DATA IN THIS EXERCISE Block Start

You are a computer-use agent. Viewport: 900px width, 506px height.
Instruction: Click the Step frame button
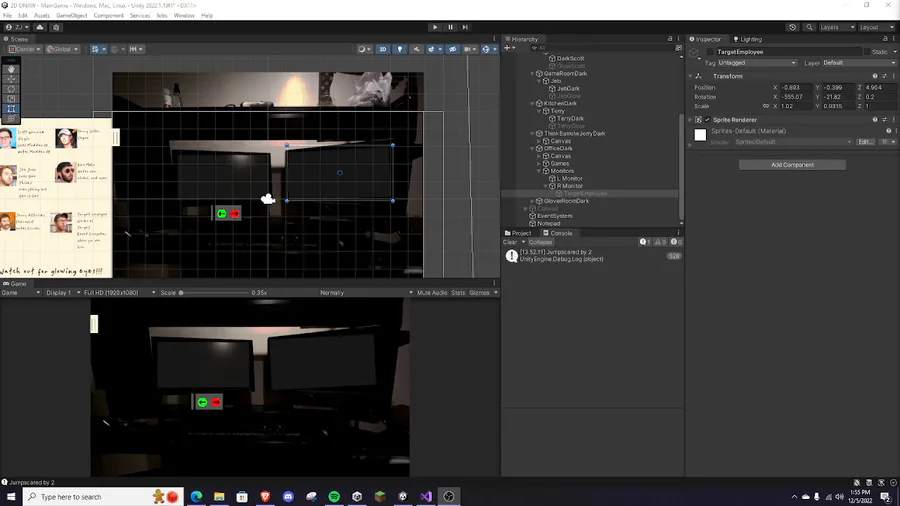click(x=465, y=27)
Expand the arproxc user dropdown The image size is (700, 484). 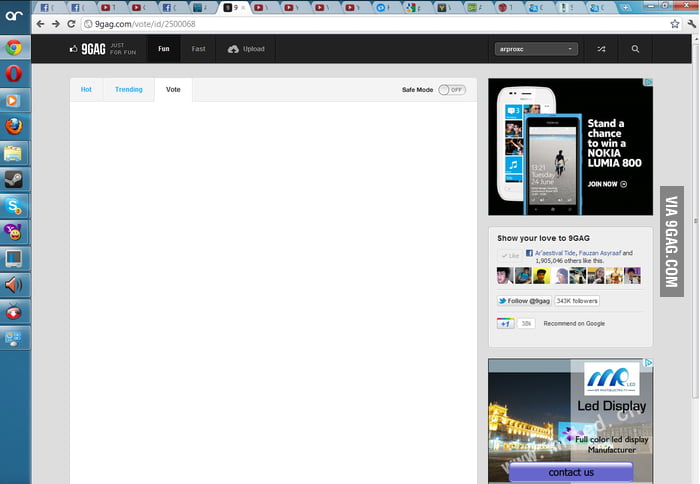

DATA IN THIS EXERCISE Block End
DATA IN THIS EXERCISE Block Start

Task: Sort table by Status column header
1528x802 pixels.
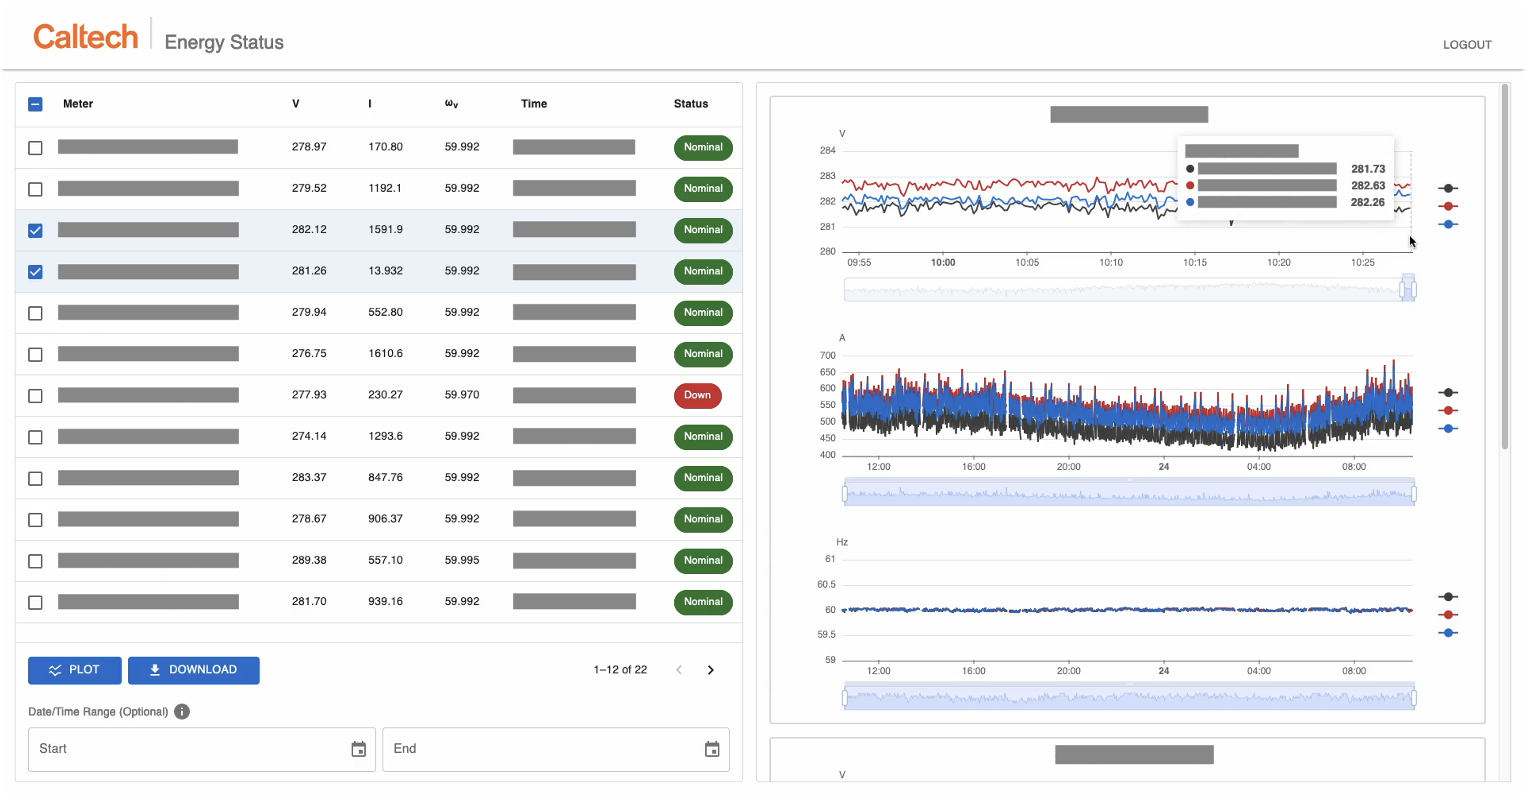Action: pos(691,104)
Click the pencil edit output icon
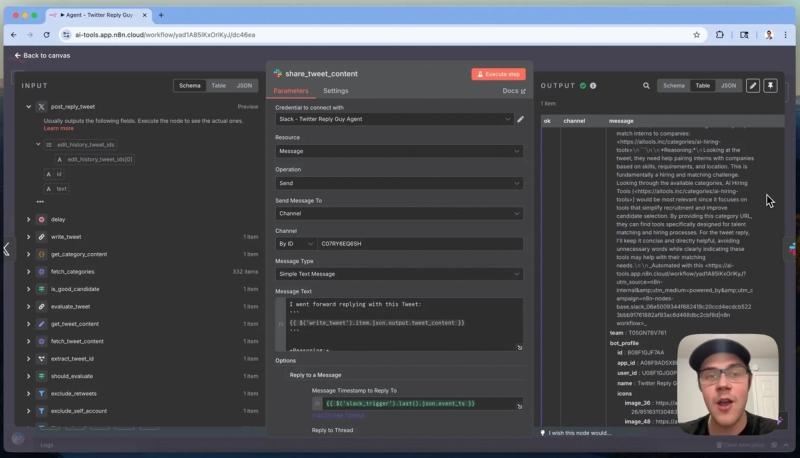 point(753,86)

DATA IN THIS EXERCISE Block End
DATA IN THIS EXERCISE Block Start

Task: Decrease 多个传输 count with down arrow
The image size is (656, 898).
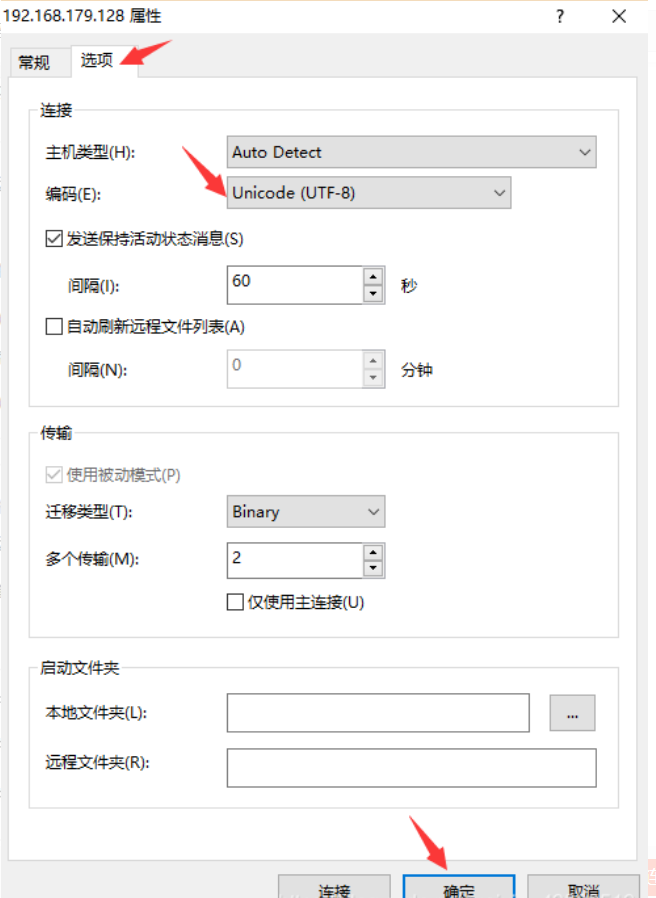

DATA IN THIS EXERCISE Block End

* **EXERCISE DESCRIPTION**
Filter the listing above, keeping only the lines with "Task".

* **RESULT BELOW**
Task: Sort table by Status column header
Task: Decrease 多个传输 count with down arrow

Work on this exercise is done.